## EXERCISES:
(a) In the G20 Riyadh summit post, which three pillars did this year's agenda focus on?
(b) Transcribe the G20 Riyadh summit post from "The amount and" up to and including "and empowering people.".

## PAGE EXTRACT:
G20 Riyadh — the Leaders’ Summit with a youth beat
This weekend marked the close of Riyadh hosting this year’s G20 summit. The G20 provided an independent platform for academics, scientists, governments, businesses, international organizations and youth to come together to find routes to establishing sustainable economic growth and facilitate collaborative solutions to global challenges. I was delighted to be invited to take part in G20 workshops with a wonderful group full of youth, vitality and courage, and the desire to bring about positive change. One of the workshops I was involved in was the Women in Leadership panel. While at the summit, I had the privilege to meet many young women holding senior decision-making positions. This is a huge development for society. These women are making the changes they want to see in the world, and they all come from different political and economic positions.
The amount and diversity of ideas that have been shared at the summit is amazing. Of course, not everything went as planned due to COVID-19, but the advantages I gained from participating have been tremendous. It is a real joy to see youth and women’s empowerment coming together, making world-changing decisions. The empowerment of women is something close to my heart and high on the agenda of both the G20 and Saudi Arabia’s Vision 2030. Indeed, many of the vision’s strategies align with the G20 aims, and this year’s agenda has focused on three pillars: Shaping new frontiers, safeguarding the planet and empowering people.

[Stored data]

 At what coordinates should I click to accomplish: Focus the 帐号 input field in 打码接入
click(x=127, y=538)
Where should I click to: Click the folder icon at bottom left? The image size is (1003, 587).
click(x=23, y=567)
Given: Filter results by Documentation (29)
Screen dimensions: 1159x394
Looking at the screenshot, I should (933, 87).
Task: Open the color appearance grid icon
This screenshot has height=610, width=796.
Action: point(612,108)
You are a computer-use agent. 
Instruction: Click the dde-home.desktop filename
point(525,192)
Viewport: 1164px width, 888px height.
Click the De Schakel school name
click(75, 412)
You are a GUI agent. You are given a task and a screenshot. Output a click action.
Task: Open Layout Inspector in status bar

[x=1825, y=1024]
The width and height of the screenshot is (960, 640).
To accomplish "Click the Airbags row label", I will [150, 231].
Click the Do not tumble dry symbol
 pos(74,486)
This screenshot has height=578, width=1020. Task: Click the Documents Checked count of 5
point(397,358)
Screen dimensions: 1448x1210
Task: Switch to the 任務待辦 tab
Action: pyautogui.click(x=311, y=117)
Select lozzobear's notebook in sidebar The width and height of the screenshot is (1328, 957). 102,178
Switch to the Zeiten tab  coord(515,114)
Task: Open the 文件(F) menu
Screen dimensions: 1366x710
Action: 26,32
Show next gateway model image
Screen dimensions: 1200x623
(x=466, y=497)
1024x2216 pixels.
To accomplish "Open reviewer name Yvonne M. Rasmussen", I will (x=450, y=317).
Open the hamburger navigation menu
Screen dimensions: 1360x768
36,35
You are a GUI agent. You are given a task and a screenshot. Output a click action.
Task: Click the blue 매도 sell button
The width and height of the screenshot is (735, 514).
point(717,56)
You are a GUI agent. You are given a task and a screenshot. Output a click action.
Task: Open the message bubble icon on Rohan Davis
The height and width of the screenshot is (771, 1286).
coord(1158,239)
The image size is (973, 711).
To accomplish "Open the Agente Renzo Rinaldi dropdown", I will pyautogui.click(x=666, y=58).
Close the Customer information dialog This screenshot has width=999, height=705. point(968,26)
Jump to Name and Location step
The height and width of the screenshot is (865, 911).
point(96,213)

## ANSWERS PER TASK:
(a) Shaping new frontiers, safeguarding the planet and empowering people.

(b)
The amount and diversity of ideas that have been shared at the summit is amazing. Of course, not everything went as planned due to COVID-19, but the advantages I gained from participating have been tremendous. It is a real joy to see youth and women’s empowerment coming together, making world-changing decisions. The empowerment of women is something close to my heart and high on the agenda of both the G20 and Saudi Arabia’s Vision 2030. Indeed, many of the vision’s strategies align with the G20 aims, and this year’s agenda has focused on three pillars: Shaping new frontiers, safeguarding the planet and empowering people.